Gogol frequently does a poor job of understanding the feelings, motivations, and concerns of those around him. This is not to say that Gogol is an insensitive person, that he is selfish or careless with other people’s feelings. But, like his father, Gogol is an inward person. He keeps largely to himself, and though he is socially skilled, he seems to prefer being alone, or with one other person, to being in crowds. Especially in his romantic relationships, Gogol has trouble predicting his partner’s emotional responses, especially when he himself is worked up or stressed out. For example, after his father’s death, Gogol does not seem to realize that Maxine, despite her lack of knowledge of Bengali custom, wishes to help and support Gogol. Rather than allowing her to do so, he subtly pushes her away, and implies that she wouldn’t “get” what is happening within his family.

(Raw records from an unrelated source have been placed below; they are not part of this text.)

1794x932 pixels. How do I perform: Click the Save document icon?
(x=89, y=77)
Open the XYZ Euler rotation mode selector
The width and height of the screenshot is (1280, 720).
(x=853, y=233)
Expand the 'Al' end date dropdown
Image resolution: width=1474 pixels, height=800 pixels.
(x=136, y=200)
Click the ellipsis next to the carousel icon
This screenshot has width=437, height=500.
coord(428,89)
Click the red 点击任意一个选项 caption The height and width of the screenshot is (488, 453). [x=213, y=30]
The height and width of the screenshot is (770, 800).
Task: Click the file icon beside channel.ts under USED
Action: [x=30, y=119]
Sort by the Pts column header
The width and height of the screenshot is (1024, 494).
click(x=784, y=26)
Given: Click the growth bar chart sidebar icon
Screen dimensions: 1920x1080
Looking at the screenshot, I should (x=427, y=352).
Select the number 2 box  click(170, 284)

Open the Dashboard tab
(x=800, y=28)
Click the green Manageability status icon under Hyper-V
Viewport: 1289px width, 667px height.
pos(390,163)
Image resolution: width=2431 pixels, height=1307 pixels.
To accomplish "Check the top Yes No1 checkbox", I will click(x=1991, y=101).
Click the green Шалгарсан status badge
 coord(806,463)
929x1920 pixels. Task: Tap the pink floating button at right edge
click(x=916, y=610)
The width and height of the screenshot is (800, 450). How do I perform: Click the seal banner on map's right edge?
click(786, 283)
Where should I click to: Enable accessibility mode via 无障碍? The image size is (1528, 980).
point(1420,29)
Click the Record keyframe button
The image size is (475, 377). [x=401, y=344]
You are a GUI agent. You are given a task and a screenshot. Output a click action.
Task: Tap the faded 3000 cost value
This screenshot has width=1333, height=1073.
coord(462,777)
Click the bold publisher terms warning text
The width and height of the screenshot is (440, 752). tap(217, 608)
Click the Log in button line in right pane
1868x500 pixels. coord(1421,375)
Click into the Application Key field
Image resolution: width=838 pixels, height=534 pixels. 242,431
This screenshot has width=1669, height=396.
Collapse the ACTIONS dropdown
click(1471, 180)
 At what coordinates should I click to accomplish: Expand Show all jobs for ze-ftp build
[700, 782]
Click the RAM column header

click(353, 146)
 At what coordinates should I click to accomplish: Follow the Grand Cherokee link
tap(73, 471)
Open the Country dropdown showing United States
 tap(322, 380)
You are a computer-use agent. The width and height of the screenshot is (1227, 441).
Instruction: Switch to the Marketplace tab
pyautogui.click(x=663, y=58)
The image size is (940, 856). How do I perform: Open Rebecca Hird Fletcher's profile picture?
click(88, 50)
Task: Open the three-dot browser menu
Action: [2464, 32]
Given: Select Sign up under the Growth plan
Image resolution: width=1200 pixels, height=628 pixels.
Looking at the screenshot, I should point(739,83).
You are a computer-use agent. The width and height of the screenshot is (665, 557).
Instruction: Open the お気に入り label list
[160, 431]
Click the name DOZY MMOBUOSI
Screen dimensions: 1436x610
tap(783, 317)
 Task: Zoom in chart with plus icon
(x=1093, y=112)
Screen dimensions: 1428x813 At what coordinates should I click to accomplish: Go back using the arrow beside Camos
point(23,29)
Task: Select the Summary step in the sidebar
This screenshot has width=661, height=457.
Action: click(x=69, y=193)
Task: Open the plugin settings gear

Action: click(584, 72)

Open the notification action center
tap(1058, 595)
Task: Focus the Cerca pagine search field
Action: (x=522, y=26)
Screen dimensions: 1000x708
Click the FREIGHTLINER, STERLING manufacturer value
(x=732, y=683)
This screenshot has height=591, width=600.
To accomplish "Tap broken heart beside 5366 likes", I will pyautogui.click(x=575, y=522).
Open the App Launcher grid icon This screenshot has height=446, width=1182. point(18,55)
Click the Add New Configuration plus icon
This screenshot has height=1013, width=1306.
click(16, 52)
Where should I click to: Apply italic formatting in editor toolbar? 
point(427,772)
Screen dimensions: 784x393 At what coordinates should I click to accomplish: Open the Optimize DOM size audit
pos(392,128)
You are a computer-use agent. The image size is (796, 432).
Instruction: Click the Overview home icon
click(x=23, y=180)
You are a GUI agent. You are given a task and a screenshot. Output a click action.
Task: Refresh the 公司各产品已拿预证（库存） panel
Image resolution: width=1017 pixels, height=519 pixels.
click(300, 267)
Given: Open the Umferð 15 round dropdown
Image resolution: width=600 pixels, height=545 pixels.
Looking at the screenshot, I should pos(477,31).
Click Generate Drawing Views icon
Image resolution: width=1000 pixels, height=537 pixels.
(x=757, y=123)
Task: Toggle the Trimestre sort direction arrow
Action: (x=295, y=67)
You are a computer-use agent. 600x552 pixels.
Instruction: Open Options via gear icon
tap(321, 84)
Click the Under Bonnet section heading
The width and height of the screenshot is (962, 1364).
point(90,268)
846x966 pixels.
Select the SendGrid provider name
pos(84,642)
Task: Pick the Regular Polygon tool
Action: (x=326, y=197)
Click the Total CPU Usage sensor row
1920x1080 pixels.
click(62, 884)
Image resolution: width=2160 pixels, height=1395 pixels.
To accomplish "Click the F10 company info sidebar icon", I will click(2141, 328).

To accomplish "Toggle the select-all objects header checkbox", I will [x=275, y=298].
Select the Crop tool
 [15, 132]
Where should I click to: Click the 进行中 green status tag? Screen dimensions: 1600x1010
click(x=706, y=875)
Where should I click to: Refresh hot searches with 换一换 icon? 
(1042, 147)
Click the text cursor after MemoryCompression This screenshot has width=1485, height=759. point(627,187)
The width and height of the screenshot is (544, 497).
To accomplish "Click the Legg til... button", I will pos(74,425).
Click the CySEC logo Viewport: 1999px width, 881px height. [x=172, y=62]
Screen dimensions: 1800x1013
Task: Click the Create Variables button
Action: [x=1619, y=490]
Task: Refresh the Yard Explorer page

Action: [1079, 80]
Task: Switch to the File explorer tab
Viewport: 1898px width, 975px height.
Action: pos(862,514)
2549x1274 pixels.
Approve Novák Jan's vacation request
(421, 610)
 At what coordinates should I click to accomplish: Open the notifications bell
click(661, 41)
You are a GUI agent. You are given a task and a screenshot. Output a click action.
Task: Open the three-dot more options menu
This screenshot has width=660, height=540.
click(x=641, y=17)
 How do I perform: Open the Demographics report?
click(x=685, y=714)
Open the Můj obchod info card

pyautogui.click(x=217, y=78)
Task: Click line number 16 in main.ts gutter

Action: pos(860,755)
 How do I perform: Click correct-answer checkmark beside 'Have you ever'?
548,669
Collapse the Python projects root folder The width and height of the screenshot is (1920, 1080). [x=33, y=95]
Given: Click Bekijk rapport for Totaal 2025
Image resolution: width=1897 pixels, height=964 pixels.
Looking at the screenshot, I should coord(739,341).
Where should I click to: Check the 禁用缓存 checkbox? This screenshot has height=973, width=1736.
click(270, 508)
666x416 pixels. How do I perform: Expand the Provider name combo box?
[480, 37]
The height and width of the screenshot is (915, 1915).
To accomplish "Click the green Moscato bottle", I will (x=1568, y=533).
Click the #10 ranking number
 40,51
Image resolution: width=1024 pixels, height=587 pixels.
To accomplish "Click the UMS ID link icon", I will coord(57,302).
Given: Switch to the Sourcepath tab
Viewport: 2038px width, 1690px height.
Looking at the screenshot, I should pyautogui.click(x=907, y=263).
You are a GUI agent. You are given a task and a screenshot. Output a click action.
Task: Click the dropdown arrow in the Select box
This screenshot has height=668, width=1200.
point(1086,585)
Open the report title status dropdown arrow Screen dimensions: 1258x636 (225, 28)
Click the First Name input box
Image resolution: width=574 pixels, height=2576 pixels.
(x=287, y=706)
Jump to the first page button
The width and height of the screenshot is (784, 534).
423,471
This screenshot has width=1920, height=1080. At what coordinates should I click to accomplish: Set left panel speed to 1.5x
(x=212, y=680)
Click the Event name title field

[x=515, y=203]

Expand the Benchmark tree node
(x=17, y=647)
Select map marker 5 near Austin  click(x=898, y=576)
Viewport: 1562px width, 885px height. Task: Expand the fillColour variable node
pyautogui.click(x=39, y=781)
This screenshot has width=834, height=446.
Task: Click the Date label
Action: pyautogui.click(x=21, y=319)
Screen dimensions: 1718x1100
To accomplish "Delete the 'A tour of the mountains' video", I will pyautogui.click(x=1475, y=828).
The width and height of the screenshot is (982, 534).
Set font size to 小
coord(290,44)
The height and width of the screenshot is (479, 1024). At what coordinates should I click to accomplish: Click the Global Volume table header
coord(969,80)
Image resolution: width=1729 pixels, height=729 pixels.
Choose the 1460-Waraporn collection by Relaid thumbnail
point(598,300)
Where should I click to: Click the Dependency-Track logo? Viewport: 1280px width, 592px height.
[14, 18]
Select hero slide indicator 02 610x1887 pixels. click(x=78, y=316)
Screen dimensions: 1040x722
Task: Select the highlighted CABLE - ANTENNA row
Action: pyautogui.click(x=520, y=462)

This response hurts Maxine, and contributes to their break-up. Although the narrator presents these events even-handedly, without arguing that Gogol has been callous with Maxine’s feelings, it becomes clear, on re-reading, that this is more or less what Gogol has done. Another moment of Gogol’s emotional insensitivity occurs in his marriage to Moushumi. On their first anniversary, Moushumi wears a dress she thinks Gogol might remember, from earlier in the courtship. But Gogol has no recollection of it at all. This response is upsetting to Moushumi, who nevertheless does not show it, not wanting to hurt his feelings in turn.

One might contrast Gogol’s emotional engagement, here, with his father’s response, on learning, years before, that Ashima’s father has passed away. Ashoke similarly wishes to keep this information to himself. But when he finally breaks down, he begins to cry, telling Ashima that he is deeply sorry for her loss. It is a moment of revealed intimacy for Ashoke, one the reader might not have expected in the earlier chapters of the novel.

Describe the influence of New England on the novel. In what way is this a novel of life in that particular region?

Although The Namesake takes up the lives of Bengali-Americans, and is deeply concerned with Bengali customs, religion, and other traditions, it is also a novel of America, and of the Northeast in particular. Lahiri goes to great lengths to describe the region in detail. Parts of Cambridge and the Boston metro area are explained to the reader, as is the Yale campus. Different neighborhoods in New York City also get their due. These are the locations where Lahiri’s characters reside, and she does her part to make these worlds seem real and alive for her readers.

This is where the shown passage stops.